Manchmal ist das schon unheimlich,wenn man durch die Traumgegend streift und sich darüber bewusst ist im Traum zu sein
Das ist wie in ner anderen Welt oder so als wäre man live in einem Game o.ä.also ich hab mich dran gewöhnt ab und an meine Träume steuern zu können,ist schon cool wenn man bock hat zu Fliegen wie Superman und man kann das dann einfach tun was auch ein vorteil ist und was bei mir auch sehr häufig vorkommt ist das wenn man einen albtraum hat,man das aufwachen bestimmen kann,ich kann dann sagen jetzt will ich aufwachen und das passiert dann auch...meistens kneife ich dazu im Traum meine Augen kräftig zusammen und schwups bin ich wach und meinem Traum entflohen.

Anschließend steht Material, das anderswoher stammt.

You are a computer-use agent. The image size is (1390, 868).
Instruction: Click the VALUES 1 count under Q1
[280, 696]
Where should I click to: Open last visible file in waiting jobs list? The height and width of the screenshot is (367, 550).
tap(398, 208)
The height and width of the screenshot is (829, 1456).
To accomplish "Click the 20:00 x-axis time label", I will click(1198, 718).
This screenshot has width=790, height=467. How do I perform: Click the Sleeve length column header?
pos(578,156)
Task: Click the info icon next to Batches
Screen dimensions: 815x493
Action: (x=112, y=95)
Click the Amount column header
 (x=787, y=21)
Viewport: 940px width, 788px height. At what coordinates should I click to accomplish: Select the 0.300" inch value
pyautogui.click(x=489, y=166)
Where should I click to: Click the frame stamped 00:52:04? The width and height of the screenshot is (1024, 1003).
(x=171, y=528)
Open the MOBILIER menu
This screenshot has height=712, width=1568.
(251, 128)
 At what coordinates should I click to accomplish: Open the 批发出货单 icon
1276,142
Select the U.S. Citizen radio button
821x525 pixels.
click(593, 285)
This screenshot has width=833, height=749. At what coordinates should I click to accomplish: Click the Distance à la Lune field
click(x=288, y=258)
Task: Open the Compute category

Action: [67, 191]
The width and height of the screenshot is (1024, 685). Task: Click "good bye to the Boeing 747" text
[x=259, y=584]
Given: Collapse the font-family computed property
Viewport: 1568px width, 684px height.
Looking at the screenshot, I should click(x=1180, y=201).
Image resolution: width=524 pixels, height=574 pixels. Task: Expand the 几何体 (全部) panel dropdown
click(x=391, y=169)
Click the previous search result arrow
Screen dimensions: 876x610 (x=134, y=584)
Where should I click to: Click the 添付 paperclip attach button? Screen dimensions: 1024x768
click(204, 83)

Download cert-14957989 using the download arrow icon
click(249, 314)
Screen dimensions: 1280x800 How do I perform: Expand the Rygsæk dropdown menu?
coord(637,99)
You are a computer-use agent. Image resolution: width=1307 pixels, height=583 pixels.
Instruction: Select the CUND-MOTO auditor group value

Ausserdem kann man durch solch Bewusste Träume auch etwas lernen,man kann sie benutzen um dinge über sich selbst oder andere Menschen besser zu erkennen oder auch für alltägliche Probleme Lösungen suchen,es ist sogar bekannt dass einige Wissenschaftler ihre Probleme in solchen Luzid Träumen gelöst haben,das ist deshalb möglich weil im Traum die Linke und die Rechte Gehirnhälfte besser miteinander Operieren können

Ich Träume seit jeher sehr impulsiv und real und finde das auch sehr faszinierend,da das Träumen wohl auch der unerforschste Zustand ist den ein Mensch haben kann.